(RECORD SET Opens)

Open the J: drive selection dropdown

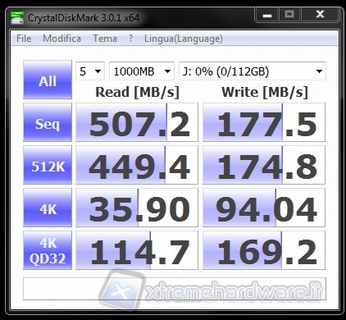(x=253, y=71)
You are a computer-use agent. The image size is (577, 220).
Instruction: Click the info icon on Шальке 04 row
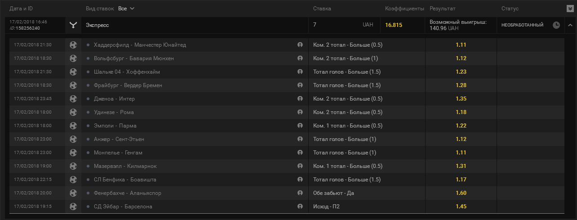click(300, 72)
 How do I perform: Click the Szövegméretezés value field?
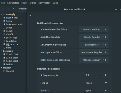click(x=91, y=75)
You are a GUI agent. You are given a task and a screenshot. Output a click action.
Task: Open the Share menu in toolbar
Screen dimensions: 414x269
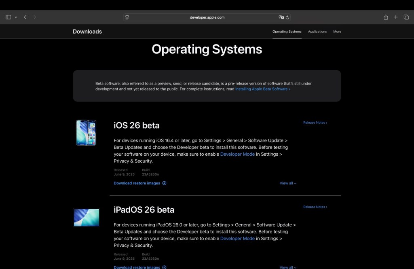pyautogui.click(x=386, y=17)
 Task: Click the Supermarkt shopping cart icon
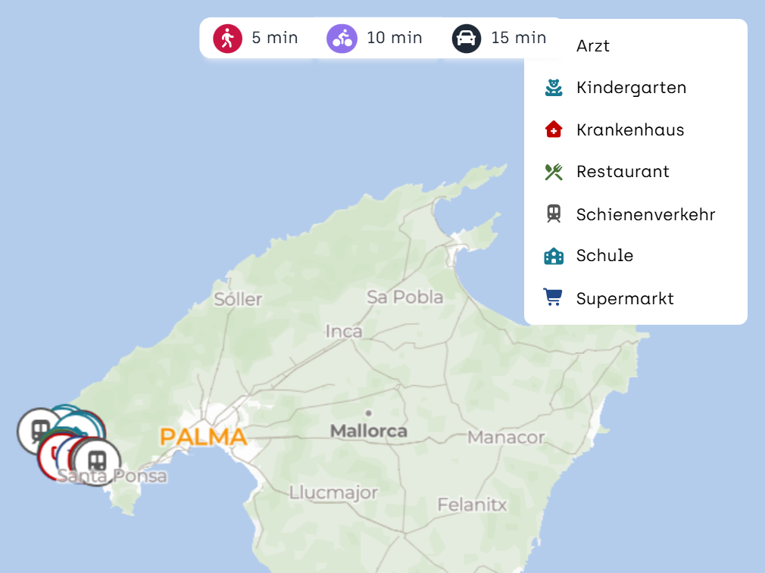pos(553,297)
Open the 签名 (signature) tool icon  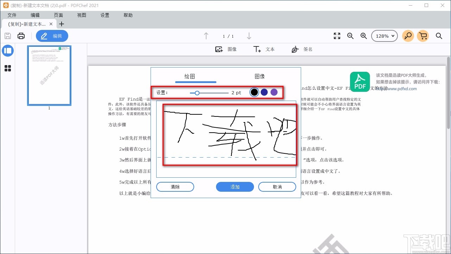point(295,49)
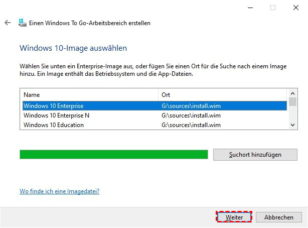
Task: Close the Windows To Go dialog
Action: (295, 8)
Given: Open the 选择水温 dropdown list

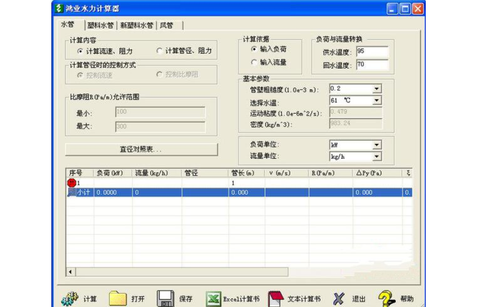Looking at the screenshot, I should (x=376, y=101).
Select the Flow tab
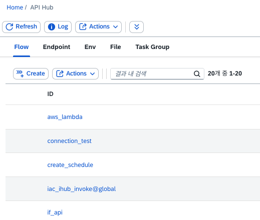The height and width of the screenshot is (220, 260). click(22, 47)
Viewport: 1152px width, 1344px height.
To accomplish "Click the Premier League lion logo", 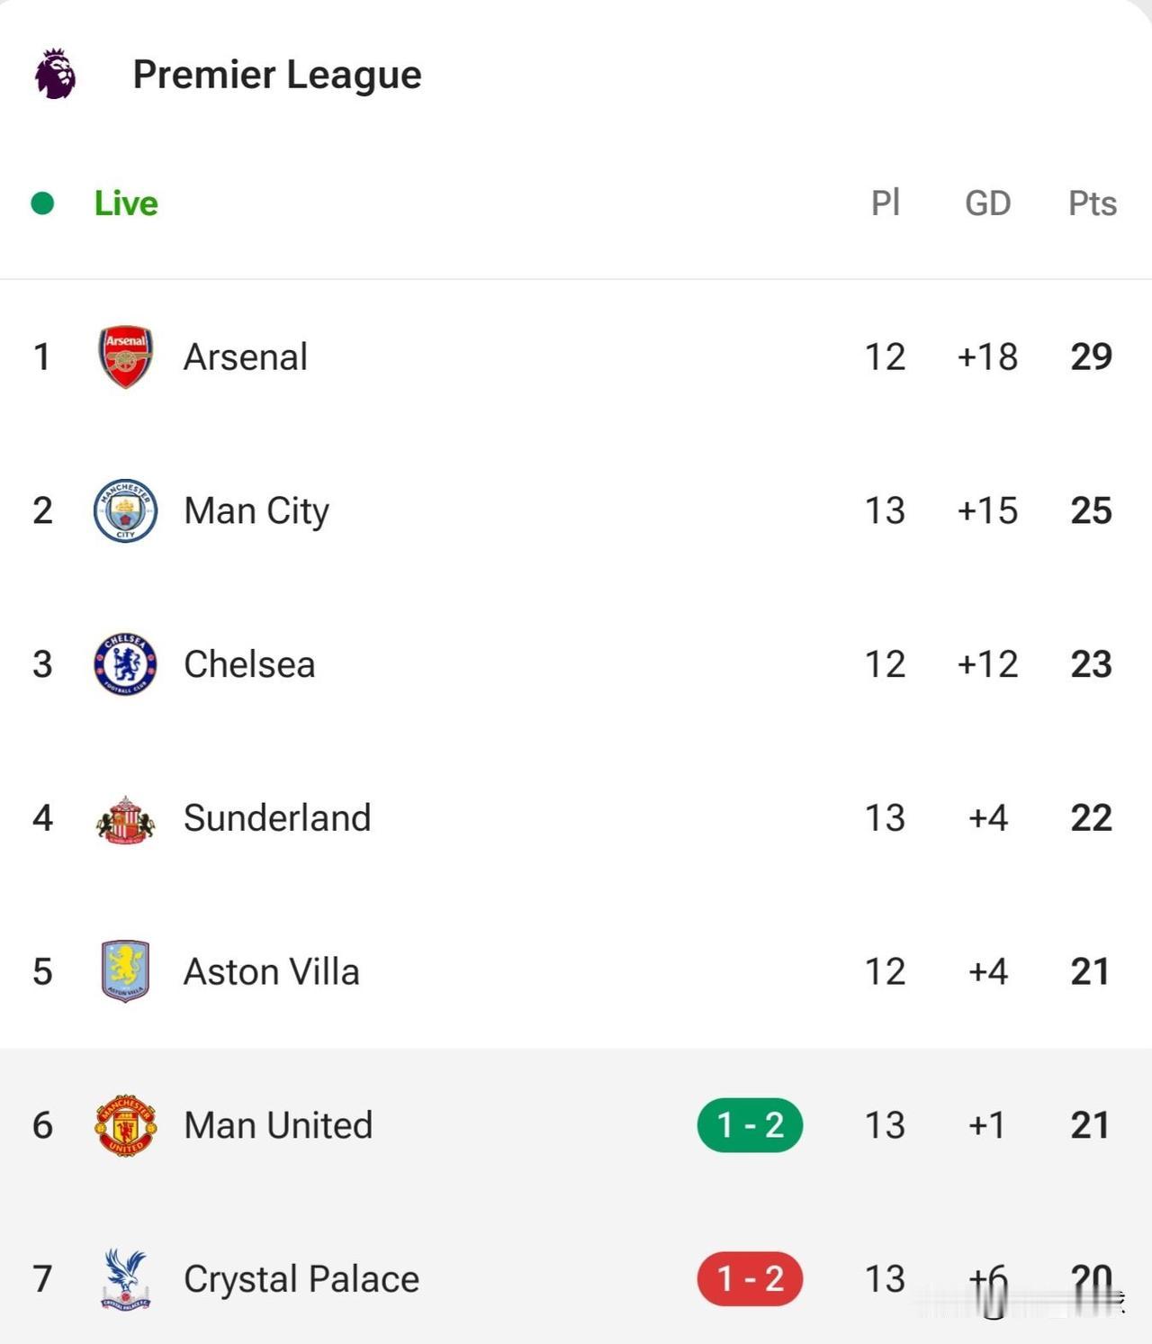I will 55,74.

(RECORD SET Closes)
(RECORD SET Opens)

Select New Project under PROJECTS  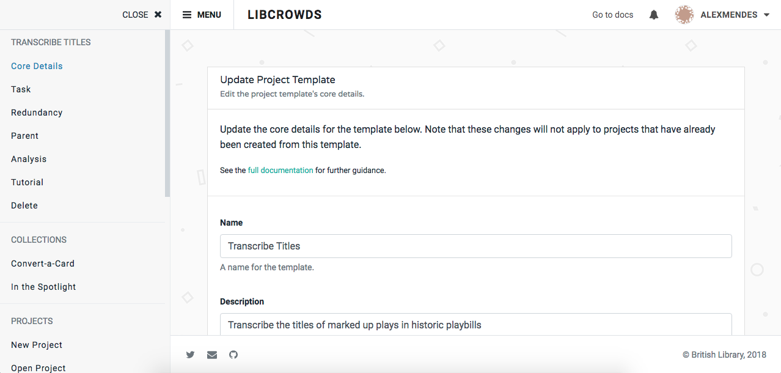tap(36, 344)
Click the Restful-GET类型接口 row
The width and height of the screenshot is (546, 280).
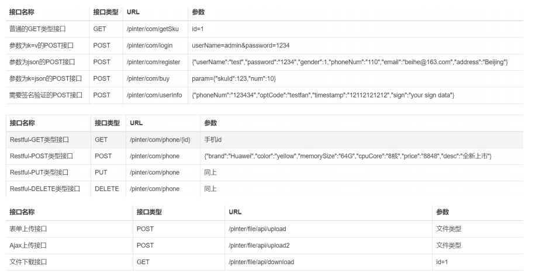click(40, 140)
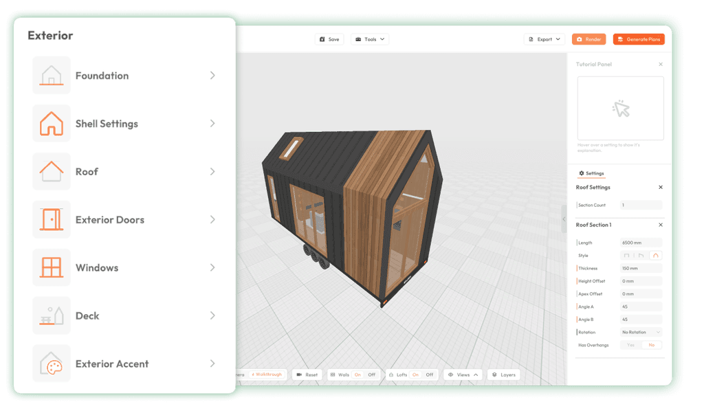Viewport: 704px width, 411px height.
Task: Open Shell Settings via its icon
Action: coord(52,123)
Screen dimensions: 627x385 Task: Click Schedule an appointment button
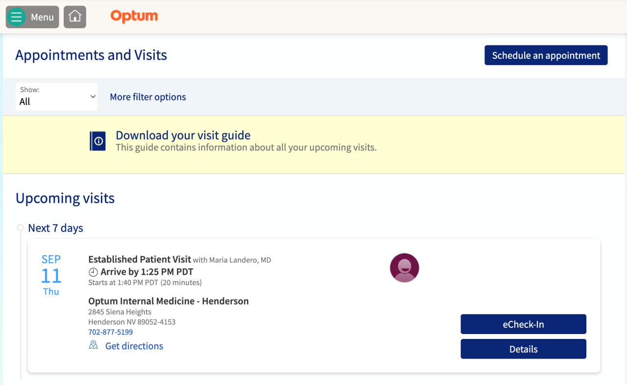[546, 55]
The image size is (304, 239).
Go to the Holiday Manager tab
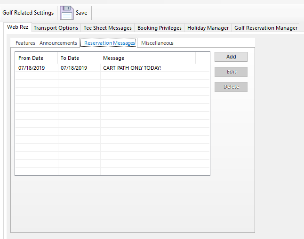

(RECORD SET Closes)
(RECORD SET Opens)

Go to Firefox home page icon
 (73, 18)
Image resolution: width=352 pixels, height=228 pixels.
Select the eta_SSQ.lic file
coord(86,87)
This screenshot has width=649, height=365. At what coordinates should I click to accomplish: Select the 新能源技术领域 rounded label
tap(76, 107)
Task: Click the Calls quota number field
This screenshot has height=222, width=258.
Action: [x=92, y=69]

(RECORD SET Closes)

--- TASK DETAILS ---
Scan the entries above for the word "agent", then copy every line in which it occurs.

--- EXERCISE RESULT ---
You are a computer-use agent. The image size is (577, 220).
You are a GUI agent. You are given a task and a screenshot. Output a click action.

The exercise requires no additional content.